Há realização. Agora, quando tudo não passa de um mero truque tirado de repente
da cartola, sem explicação séria e consistindo em mero dispêndio de ocasião - o escândalo é enorme! É ilusão.
O PS não terá resistido às sondagens, sobretudo às dos Açores.
E, cheirando a meta, apressou-se a escorregar na mais grosseira das tentações
de desonestidade política para se favorecer à boca das urnas e dar-se um
empurrãozito numa sonhada vitória em mar laranja. É lastimável. Até pode ser
que perca, por causa da brincadeira e dos seus ecos negativos - ninguém gosta de ser
instrumentalizado e aldrabado desta maneira, mesmo quando parcialmente
beneficiado com a medida. Com o que se dirá: “Deus não dorme!” E, se ganhar,
como muitos previam, a sua vitória ficará manchada da pior forma. Ouvir-se-ão
mais os que, mesmo exagerando, a atribuirão mais a uma “golpada” miserável do
que aos méritos de Carlos César ou a quaisquer anseios de alternância regional.
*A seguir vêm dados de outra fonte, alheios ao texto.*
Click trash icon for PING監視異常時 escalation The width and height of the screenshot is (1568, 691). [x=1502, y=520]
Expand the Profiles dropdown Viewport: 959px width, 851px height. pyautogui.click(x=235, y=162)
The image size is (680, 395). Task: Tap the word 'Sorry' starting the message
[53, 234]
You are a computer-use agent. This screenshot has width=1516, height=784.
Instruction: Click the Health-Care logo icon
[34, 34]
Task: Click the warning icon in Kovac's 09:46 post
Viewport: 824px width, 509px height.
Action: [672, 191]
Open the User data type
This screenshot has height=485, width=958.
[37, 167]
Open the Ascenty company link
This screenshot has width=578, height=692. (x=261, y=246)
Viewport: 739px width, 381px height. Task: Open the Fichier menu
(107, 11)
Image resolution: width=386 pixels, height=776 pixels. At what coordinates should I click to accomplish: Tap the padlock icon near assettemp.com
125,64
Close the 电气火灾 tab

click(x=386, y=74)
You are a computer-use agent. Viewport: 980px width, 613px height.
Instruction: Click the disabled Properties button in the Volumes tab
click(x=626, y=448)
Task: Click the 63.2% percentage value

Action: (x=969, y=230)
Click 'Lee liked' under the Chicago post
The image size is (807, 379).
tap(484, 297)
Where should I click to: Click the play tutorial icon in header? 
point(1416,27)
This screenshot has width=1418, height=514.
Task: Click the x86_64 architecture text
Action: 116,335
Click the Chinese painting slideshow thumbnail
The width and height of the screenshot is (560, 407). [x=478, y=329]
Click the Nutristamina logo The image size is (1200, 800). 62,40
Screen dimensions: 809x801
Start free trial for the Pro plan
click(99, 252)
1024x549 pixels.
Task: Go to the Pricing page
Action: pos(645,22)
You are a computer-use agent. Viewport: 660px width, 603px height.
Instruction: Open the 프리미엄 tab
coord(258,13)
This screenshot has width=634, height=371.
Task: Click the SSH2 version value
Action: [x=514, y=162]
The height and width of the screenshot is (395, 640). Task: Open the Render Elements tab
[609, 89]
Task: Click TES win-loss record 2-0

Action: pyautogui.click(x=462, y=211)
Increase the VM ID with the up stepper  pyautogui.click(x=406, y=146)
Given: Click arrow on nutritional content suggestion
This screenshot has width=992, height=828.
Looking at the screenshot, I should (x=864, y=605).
Não era preciso. E, não sendo preciso, foi demasiado feio. De facto, foi
violada uma virgem na Praça da República!
Deveu-se, aliás, a este deslize dos socialistas que a semana
fechasse em alta para as oposições. Para todas elas. PSD, PP e PCP não
pouparam, e bem, o PS na inevitável refrega parlamentar sobre o escândalo das
ilhas.
Assim apagou o Governo os ecos positivos que tirara da
“interpelação sobre segurança”, onde o PSD evidenciou uma vez mais erros
típicos do seu pré-congresso. O PS, com esse debate parlamentar, poderia ter
abafado boa parte do êxito do congresso que consagrou a liderança de Marcelo.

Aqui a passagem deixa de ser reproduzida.